Learning a life trade

Students learn mechanical skills

Staff writer

Peabody-Burns High School junior Nick Morgan is no newcomer to repairing equipment, a skill he learned working alongside his father. Nonetheless, the school’s agricultural mechanics program has helped him hone his skills.

“I live on a farm, and we use a lot of this in the summertime,” he said. “I like to weld and solve problems.”

He said he mostly learned by watching his father, but he has improved because of the hands-on work at school. He also has learned to operate more advanced machinery, including a lathe.

For any student who wants to go into a mechanical profession, the program is an advantage, district aide Matt Schroeder said. Students who take both agricultural mechanics and advanced agricultural mechanics leave the program with all of the basic skills needed to succeed in mechanical professions, he said.
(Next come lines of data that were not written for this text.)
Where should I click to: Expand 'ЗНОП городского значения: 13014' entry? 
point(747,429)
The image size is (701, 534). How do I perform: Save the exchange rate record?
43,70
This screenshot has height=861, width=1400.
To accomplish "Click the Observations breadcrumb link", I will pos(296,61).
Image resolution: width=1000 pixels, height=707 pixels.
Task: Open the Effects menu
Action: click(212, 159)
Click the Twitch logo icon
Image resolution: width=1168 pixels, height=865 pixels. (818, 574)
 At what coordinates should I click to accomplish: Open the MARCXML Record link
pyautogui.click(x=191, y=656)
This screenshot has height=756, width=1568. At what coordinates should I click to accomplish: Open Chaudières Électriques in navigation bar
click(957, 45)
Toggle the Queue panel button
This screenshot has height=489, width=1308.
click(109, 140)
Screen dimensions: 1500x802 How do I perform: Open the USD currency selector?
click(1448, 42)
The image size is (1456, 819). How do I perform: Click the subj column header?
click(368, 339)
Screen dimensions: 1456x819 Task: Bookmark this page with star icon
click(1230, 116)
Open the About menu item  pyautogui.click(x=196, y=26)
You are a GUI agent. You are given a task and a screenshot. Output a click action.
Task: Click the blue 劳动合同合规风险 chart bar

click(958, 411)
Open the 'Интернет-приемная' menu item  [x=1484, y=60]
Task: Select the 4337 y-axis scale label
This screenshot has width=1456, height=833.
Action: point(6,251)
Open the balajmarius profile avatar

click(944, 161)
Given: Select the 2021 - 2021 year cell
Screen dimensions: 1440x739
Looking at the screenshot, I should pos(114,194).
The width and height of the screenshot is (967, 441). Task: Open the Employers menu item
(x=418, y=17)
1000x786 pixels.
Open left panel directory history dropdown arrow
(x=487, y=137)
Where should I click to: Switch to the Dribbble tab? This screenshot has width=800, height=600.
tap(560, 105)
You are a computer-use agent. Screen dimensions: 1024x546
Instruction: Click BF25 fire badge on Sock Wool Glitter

The classes also have academic benefits, such as reinforcing math skills, teacher Glenn Bechtel said. A student who doesn’t care about math can learn the Pythagorean theorem quicker when he puts it to practical use.

Much of the program involves auto mechanics. In the three years since the classes began, students have built two 1932 Ford Roadsters and a 1974 Harley-Davidson motorcycle, Schroeder said.

“I feel that kids need hands-on experience,” Schroeder said. “As a country, I feel we are losing a lot of this talent.”

The program was created because the school board wanted to expand vocational programs at the school, Superintendent Rex Watson said. They also wanted something different from construction at Marion and welding at Hillsboro.

Participation also gives students something to take pride in, Watson said. Hot Rod Club has shown vehicles built in the class at regional car shows, with members explaining what was done.

Students can use the skills they develop in the program to get good-paying jobs in the area without a college degree, Watson said. Students who complete both years of the program are well-equipped to work in manufacturing, he said.